= REQUIRED ACTIONS =
(A) Translate this sentence from the Kelly's Ford passage into Spanish: "Averill forms a line, and repels attack after attack by the Rebels."
(B) Count the lines in the records that contain the string "thumbnail", treating case as significant, and reply with the number only.
***** SOURCE EXTRACT
Friday, March 22, 2013

March 18, 1863


March 18, 1863

---Battle of Kelly's Ford, Virginia: Although not the biggest cavalry battle in the war, this is one of the more significant, since it is the first time the Yankee riders are able to best the Rebels in a direct, pitched battle. Averill and 3,000 Union cavalry move near Culpeper Court House, where Averill leaves some troopers to guard that flank. With 2,300 he rides to Kelly's Ford and attempts to cross, but 60 Rebel sharpshooters are taking down too many men in blue with each attempt. Finally, Maj. Chamberlain of Averill's staff leads a charge across the ford with only 20 volunteers from the 1st Rhode Island Cavalry Regiment, and succeed in capturing the ford. The Federals cross to the south side of the river, where they are soon met by 800 Rebel troopers under Gen. Fitzhugh Lee. Averill forms a line, and repels attack after attack by the Rebels. Lee moves back to get reinforcements, but Averill withdraws back across the river, having dealt the Rebels a blow that will be felt. Union Victory.
**********
***** SUPPLIED INFORMATION
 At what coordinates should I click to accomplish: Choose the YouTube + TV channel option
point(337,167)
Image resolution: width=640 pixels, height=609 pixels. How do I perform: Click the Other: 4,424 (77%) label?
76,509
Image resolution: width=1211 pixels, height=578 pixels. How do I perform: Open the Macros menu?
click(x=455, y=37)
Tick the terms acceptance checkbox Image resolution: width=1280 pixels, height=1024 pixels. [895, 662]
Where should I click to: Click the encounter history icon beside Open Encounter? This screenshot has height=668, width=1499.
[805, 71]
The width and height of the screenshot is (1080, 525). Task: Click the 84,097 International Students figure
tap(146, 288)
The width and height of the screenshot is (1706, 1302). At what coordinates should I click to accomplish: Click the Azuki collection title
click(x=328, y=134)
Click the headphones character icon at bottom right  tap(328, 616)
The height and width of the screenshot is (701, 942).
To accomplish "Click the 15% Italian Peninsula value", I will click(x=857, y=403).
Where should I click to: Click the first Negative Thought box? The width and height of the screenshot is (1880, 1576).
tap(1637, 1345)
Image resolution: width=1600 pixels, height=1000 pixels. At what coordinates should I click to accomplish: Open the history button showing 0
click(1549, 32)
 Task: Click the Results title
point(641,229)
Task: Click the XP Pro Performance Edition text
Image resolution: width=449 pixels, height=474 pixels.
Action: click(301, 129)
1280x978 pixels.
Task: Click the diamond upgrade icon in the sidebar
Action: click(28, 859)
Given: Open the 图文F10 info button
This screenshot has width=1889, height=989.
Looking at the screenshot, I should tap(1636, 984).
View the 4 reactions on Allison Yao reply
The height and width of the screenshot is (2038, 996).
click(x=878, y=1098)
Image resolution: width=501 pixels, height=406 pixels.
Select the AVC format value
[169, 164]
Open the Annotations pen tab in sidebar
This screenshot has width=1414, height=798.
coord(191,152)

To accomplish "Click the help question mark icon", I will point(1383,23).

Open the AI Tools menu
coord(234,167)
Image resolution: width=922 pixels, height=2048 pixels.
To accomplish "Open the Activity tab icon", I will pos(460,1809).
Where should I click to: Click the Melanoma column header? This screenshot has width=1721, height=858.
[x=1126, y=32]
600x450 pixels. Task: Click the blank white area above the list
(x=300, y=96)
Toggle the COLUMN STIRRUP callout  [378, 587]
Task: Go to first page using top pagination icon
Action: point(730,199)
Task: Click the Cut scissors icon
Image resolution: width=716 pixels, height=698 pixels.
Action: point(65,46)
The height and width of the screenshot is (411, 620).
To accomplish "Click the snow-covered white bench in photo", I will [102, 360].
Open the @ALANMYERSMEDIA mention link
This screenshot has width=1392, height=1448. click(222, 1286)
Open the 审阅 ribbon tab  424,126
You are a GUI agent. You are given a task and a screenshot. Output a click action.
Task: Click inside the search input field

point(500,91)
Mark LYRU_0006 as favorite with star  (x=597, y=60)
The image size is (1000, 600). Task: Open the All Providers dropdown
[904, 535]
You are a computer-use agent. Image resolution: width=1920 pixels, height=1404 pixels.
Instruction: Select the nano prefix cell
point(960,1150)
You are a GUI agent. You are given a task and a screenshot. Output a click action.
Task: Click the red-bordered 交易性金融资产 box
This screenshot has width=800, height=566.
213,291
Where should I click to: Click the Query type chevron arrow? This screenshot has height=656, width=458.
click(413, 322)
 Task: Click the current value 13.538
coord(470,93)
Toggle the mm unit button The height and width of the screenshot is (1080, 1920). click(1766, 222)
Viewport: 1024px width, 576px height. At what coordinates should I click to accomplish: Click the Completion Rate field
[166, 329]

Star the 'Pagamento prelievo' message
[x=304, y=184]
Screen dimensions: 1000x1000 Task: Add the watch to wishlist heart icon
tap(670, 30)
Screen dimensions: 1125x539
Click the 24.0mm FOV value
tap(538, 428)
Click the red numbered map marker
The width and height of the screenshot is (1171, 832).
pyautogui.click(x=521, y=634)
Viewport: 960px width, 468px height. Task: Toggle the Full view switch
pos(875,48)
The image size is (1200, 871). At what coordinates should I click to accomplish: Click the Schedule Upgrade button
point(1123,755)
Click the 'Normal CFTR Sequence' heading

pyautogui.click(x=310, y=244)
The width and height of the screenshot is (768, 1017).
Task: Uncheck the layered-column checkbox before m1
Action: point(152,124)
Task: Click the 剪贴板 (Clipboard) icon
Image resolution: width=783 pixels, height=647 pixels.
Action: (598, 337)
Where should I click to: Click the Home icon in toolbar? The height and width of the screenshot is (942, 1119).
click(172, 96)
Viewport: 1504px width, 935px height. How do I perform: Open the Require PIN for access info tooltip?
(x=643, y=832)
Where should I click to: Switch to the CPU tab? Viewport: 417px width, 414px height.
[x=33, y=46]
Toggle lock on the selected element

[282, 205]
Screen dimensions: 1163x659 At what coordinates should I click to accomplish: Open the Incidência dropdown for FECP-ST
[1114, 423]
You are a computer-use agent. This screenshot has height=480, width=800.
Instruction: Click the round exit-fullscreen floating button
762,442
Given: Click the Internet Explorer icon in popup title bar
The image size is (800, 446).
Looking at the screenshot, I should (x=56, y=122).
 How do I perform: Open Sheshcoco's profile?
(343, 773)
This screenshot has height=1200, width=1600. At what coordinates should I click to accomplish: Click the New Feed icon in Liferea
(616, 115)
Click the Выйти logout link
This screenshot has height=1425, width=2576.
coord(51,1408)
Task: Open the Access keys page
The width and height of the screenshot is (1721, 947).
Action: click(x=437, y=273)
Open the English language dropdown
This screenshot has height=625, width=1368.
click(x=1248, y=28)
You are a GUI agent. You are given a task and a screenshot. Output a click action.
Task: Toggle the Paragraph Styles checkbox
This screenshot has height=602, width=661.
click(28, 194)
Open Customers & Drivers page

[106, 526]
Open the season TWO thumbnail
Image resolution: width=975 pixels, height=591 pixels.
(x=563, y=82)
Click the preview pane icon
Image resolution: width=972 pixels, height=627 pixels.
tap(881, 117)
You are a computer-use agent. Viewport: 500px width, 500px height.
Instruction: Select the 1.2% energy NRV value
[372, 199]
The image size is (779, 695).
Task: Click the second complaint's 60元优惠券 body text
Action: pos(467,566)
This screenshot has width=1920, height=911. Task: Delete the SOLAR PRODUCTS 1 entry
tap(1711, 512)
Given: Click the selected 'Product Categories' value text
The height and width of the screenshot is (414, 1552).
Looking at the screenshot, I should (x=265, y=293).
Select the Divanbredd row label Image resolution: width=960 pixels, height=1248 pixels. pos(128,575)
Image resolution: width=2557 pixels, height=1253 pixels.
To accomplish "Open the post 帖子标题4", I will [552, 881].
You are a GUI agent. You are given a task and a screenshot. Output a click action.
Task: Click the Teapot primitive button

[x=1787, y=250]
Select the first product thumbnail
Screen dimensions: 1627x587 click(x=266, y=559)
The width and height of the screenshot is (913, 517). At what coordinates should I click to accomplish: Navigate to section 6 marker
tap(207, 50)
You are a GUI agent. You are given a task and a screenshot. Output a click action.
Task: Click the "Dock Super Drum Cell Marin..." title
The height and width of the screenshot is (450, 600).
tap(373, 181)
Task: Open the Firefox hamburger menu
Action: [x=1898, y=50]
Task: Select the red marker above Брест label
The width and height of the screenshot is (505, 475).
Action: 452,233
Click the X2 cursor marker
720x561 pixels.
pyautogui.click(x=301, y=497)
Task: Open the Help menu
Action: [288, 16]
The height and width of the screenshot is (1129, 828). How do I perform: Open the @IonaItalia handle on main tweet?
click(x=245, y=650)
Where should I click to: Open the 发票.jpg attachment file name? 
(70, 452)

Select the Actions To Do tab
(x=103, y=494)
**********
= OUTPUTS BY TASK =
(A) Averill forma una línea y repele ataque tras ataque de los rebeldes.

(B) 2